How do you keep data consistent in eventually consistent systems?
Back-End Developer
answer
In distributed systems, ensure data consistency by designing around eventual consistency: model clear ownership, use idempotency keys, and apply sagas (TCC/compensation) instead of distributed locks. Persist events with the outbox pattern and deliver via exactly-once semantics at the application layer (dedup + retries). For reads, combine quorum/read-repair with versioning (ETags, vector/Lamport clocks). Where conflicts are expected, use CRDTs. Monitor invariants with audits and drift alarms.
Long Answer
Distributed systems trade instantaneous agreement for availability and scale; your job is to deliver data consistency and integrity over time without blocking the world. That means making writes safe, reads honest about staleness, and conflicts deterministic.

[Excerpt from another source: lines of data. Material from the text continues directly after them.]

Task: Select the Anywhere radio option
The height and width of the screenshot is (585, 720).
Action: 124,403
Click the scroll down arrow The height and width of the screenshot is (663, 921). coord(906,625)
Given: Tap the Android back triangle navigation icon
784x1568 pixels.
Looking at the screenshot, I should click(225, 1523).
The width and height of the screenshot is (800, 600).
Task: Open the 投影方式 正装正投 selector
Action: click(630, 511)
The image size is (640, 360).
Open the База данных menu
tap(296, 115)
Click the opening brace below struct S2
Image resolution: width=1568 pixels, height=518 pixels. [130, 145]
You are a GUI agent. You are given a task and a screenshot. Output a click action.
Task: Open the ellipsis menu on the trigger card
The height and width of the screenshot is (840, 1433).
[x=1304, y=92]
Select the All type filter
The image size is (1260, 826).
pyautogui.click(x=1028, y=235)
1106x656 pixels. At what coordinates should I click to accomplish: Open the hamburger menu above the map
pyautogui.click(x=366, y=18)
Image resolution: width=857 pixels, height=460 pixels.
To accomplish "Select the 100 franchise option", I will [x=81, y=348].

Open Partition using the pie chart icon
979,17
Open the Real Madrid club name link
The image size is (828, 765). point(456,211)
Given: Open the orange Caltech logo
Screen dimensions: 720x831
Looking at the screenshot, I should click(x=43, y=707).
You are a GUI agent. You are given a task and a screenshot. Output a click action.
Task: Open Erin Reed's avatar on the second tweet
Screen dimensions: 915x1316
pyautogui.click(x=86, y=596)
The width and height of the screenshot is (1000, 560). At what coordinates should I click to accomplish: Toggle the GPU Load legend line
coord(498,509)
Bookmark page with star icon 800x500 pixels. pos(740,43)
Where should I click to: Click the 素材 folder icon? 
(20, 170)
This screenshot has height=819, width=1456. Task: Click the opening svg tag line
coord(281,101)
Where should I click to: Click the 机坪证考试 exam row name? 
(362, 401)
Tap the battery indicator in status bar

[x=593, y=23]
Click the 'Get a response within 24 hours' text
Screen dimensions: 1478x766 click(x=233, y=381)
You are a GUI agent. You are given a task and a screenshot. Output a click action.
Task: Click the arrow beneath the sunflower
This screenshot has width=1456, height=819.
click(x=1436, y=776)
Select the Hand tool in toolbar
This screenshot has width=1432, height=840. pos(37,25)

1) Model boundaries and ownership
Start with clear data domains and a single writer per aggregate. Cross-service updates flow by events, not in-place remote writes. This shrinks contention and clarifies who resolves conflicts. Use stable keys, immutable events, and append-only logs so history is auditable.
2) Idempotency, retries, and dedup
Networks fail; clients retry. Every mutating request carries an idempotency key so the handler can upsert once. Keep a dedup store keyed by (operation, key, idempotency_id) with result hashes and expiry. Return the same outcome on replay. This is your real “exactly once.”
3) Transactional messaging: outbox/inbox
Use the outbox pattern: commit business state and an event in the same DB transaction; a dispatcher relays the event to Kafka/SNS and marks it sent. Consumers keep an inbox table to dedup deliveries. This avoids the “write DB then maybe publish” split-brain that creates ghosts or missing updates.
4) Sagas over 2PC
Avoid distributed 2PC. Use sagas: a series of local transactions with compensation if a later step fails (e.g., release inventory, refund payment). For stronger guarantees, apply TCC (try-confirm-cancel) with hold/confirm timeouts and fencing tokens to prevent stale confirms. Persist saga state for replay and idempotent compensation.
5) Concurrency control and guards
Protect invariants with optimistic concurrency (row/version/ETag) and reject stale writes. For shared resources, use logical leases + fencing tokens issued by a sequencer (ZK/etcd). Avoid naïve Redis locking (split brain). When you must serialize, constrain scope and timeout aggressively.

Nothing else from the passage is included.